While the current market is still somewhat largely dominated by OPEC, the US shale revolution has changed its dynamics – and OPEC’s production cuts this time around just isn’t going to cut it.

Shale oil may be a bit more costly than your typical Saudi oil producers, but the thing about it is that production can be switched on and off much, much easier – and the cost of having to switch from shutting down to starting up is relatively cheap.

And that makes shale oil producers the so-called swing producers in the oil market, taking the title away from OPEC and its members. They can shut down when demand is weak, but they can just as equally ramp it up when demand picks up again.
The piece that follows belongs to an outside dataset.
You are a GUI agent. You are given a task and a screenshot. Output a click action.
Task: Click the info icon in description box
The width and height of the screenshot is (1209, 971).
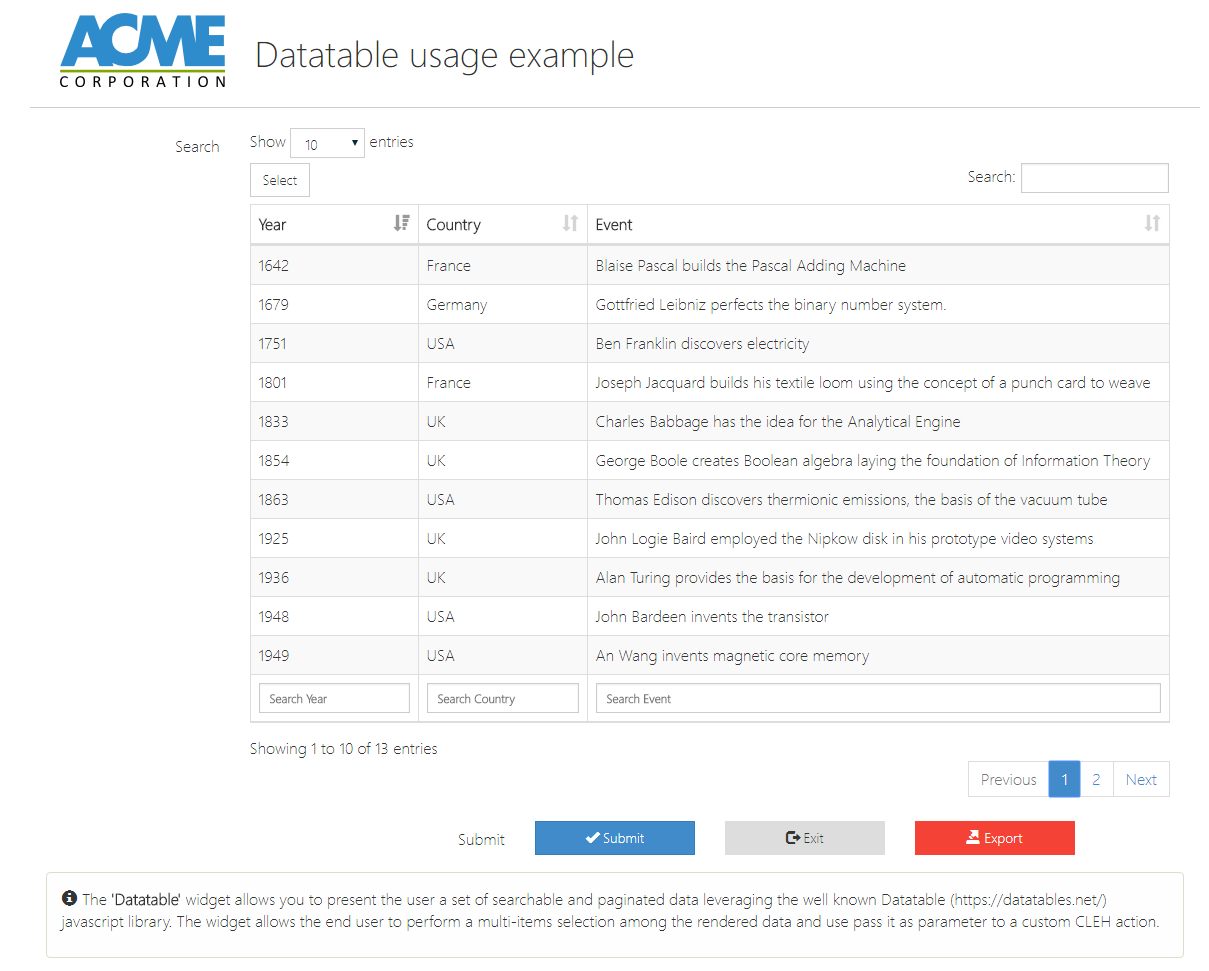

Or have you will, they are also more elastic to price changes in the oil market.

OPEC’s role in “stabilising” the market cannot be taken away – as evident by the rise in oil prices over the last year – but their influence in having to “restore” the market has greatly diminished thanks to the US shale revolution. That means while they are able to sort out temporary kinks and disruptions in the oil market, it’s a losing battle if they are trying to wage a war against US shale producers.
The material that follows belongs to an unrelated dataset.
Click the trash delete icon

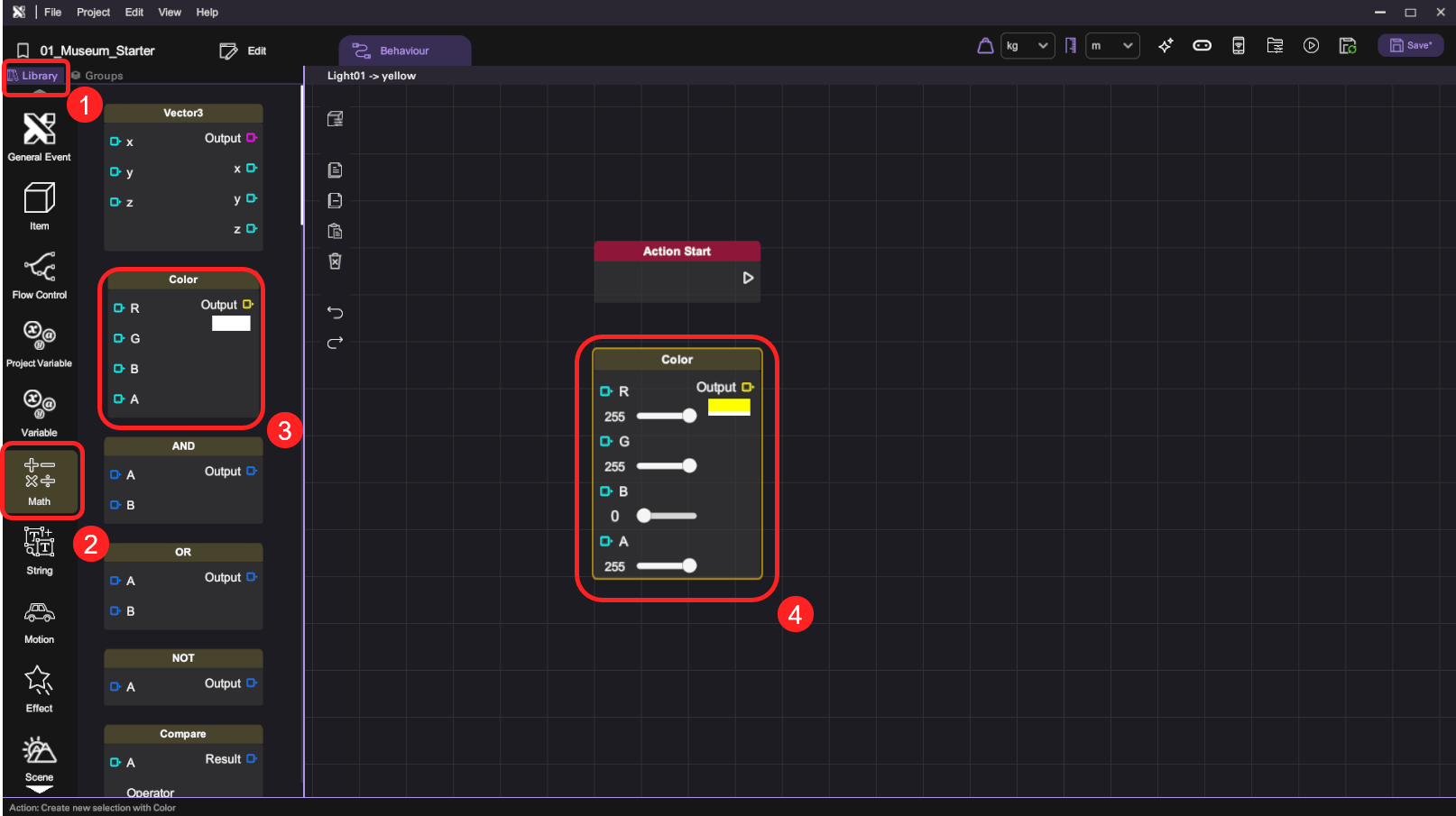pyautogui.click(x=335, y=261)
Take a scenario where we will see a sudden global adoption of electric cars for example. If that is to happen, oil prices will take a nose dive as demand would massively suffer – likely on a permanent basis. In a scenario like that, it doesn’t make sense for OPEC to cut production because that will just mean that they would lose out on market share.

While we are not at the point where electric cars are flooding the streets just yet, the US shale revolution is as close as one can get to a permanent disruption and/or a “competitive” oil market relative to OPEC’s dominance for over 10 years.

I mean, global growth is picking up right now – which boosts demand – and if oil prices start inching higher still, it would only encourage more shale producers to resume operations again. And that means OPEC has no reason to cut production too otherwise it will – as per the scenario above – lose out on market share.

Considering that, it only makes sense for OPEC to not wage a war on market share against US shale producers – and that means we are much closer to a price ceiling at current levels for oil than we are actually to a price floor.